New Delhi/London– 8 September 2014: Eaton Towers, a leading independent telecoms tower company in Africa, and Bharti Airtel (“Airtel”), a leading global telecommunications services provider with operations in 20 countries across Asia and Africa,today announced an agreement for the acquisition of over 3500 telecoms towers by Eaton Towersfrom Airtel.


- Eaton Towers to acquire over 3500 towers in 6 countries across Africa,with Airtel having a 10-year lease contract

- Eaton Towers currently owns and operates towers in Ghana, Uganda and South Africa; this expands coverage in Africa to 7 countries with over 5000 towers

-Follows Airtel’s and Eaton Towers’ strategies to drive cost efficiencies throughout the industry via the use of shared passive infrastructure

For Eaton Towers, the acquisition is a major step towards the scale needed to provide shared telecoms infrastructure solutions, with its customers benefiting from lower operating costs, expanded network coverage and capacity and improved quality of service.
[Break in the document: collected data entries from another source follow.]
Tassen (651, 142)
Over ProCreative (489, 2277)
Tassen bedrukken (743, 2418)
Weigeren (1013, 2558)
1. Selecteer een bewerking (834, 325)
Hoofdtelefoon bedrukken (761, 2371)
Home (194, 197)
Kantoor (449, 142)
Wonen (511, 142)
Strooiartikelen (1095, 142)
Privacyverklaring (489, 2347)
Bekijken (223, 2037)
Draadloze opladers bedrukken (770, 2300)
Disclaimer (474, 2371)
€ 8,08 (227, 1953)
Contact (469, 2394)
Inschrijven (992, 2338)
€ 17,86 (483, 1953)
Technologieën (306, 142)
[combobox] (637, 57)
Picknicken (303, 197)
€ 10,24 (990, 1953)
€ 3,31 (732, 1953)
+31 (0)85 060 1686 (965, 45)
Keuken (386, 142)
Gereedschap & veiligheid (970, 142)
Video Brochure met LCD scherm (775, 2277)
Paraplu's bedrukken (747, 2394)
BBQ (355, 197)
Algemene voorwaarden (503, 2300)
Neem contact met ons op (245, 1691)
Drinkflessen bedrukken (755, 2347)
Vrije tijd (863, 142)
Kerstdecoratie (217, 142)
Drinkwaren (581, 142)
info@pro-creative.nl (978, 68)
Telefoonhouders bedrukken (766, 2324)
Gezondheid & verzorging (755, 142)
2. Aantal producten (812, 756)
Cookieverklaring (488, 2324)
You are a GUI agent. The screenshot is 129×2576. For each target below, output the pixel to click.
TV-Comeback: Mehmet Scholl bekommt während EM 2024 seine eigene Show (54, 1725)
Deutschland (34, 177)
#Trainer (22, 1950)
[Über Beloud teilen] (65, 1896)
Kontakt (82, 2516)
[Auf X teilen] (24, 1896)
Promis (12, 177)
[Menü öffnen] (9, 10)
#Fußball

Alan Harper, CEO of Eaton Towers said: “This is a transformational deal which gives Eaton Towers the most diversified tower portfolio across Africa. We are proud to be chosen by Airtel as their key partner in these 6 countries.”

Commenting on the development, Manoj Kohli, Chairman, Bharti Airtel International Netherlands BV (BAIN), Airtel’s selling entity, said:

“We are delighted to announce this agreement, which represents the next phase of Airtel’s growth journey in Africa. We are the pioneers and strong proponents of telecoms infrastructure sharing, which results in industry-wide cost efficiencies. The agreement with Eaton Towers is an extension of this philosophy and will lead to far superior utilisation of passive infrastructure and help drive the proliferation of affordable mobile services across Africa.”

The agreements will allow For Airtel to focus on its core business and customers, enable it to deleverage through debt reduction, and will significantly reduce its on-going capital expenditure on passive infrastructure.

The agreements are subject to statutory and regulatory approvals in the respective countries.